■ Text passage

# Fresh double cream



## MaryAndreou (Jul 20, 2017)

Hello
Is it possible to buy fresh double cream here? I have only found sour cream, and uht. What do you use in desserts? I find the uht has a funny taste and the whipping cream on sale does not whip up stiff. Lanitis seem to sell fresh double cream but only a huge bottle which for 2 or even 4 would be a waste.
Many thanks
Mary


----------



## Veronica (Apr 5, 2008)

The only fresh cream we have found is 1 litre bottles which Alphamega sell. It keeps for a good few days in the fridge so we (2ofus) usually have no problem using it up.


----------



## Trotters (Jun 22, 2016)

■ Records supplied
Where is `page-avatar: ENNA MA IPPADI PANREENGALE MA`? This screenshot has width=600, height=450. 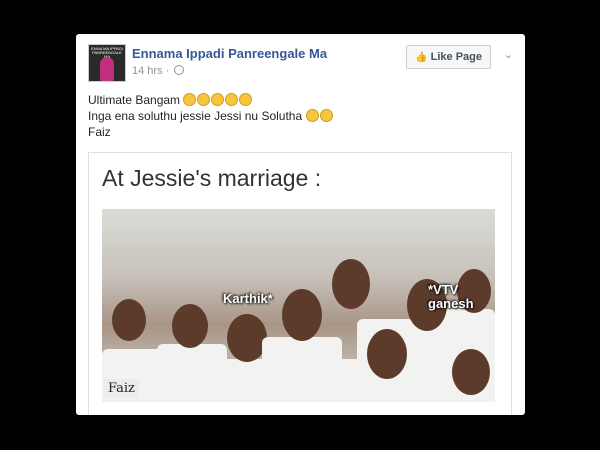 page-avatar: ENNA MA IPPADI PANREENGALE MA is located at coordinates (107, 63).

...

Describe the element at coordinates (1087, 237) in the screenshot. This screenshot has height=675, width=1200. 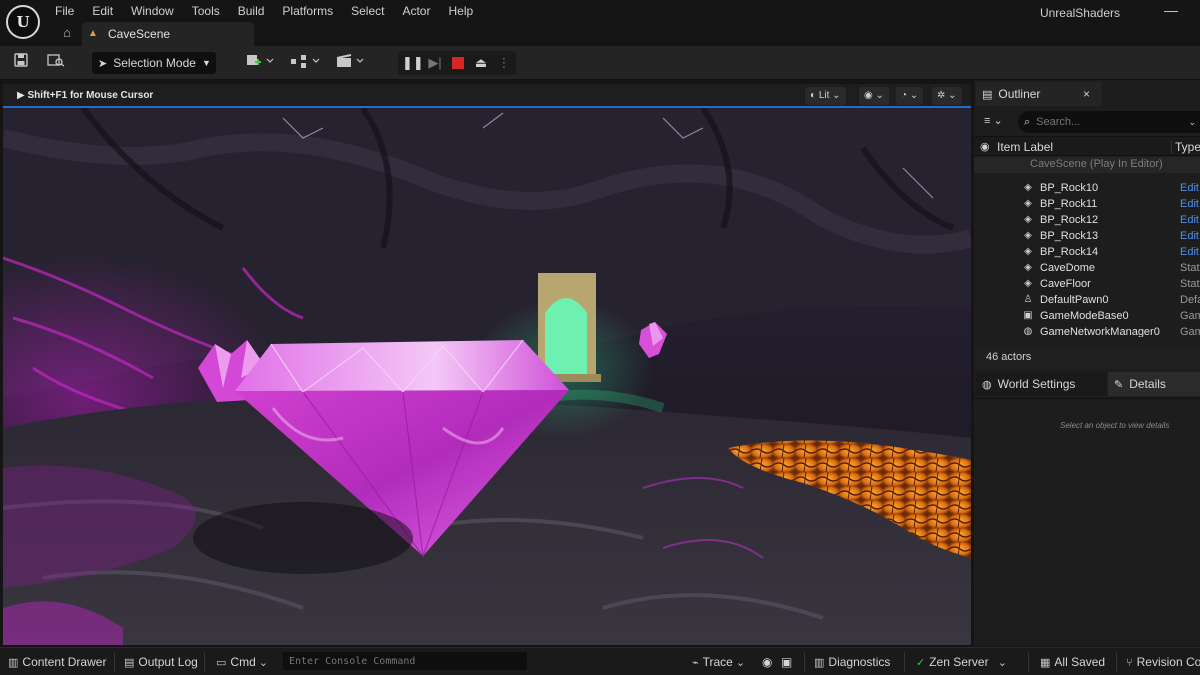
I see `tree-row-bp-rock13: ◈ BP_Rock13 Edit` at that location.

■ Exercises
[1] List every username that appears in the post headings of the fresh double cream thread.
[2] Write the next part of the forum thread about fresh double cream, picking up right after its final line.
The records have no connection to the forum thread about buying fresh double cream.

■ Your written answers
[1] MaryAndreou, Veronica, Trotters

[2]
It seems the only fresh double cream that is available in the supermarkets, is as you say the large bottle from Lanitis. You can freeze cream if it is at least 35% fat, so check the fat content on that one and if OK to freeze perhaps you could freeze some of it to avoid wasteage.

Are you in Paphos? As there is a shop near Coral Bay which stocks smaller bottles of it.


----------



## MaryAndreou (Jul 20, 2017)

Many thanks! Live Nicosia but will try freezing. Lanitis cream is 40% fat. I also think should request smaller amounts from Lanitis! They now have smaller milk bottles!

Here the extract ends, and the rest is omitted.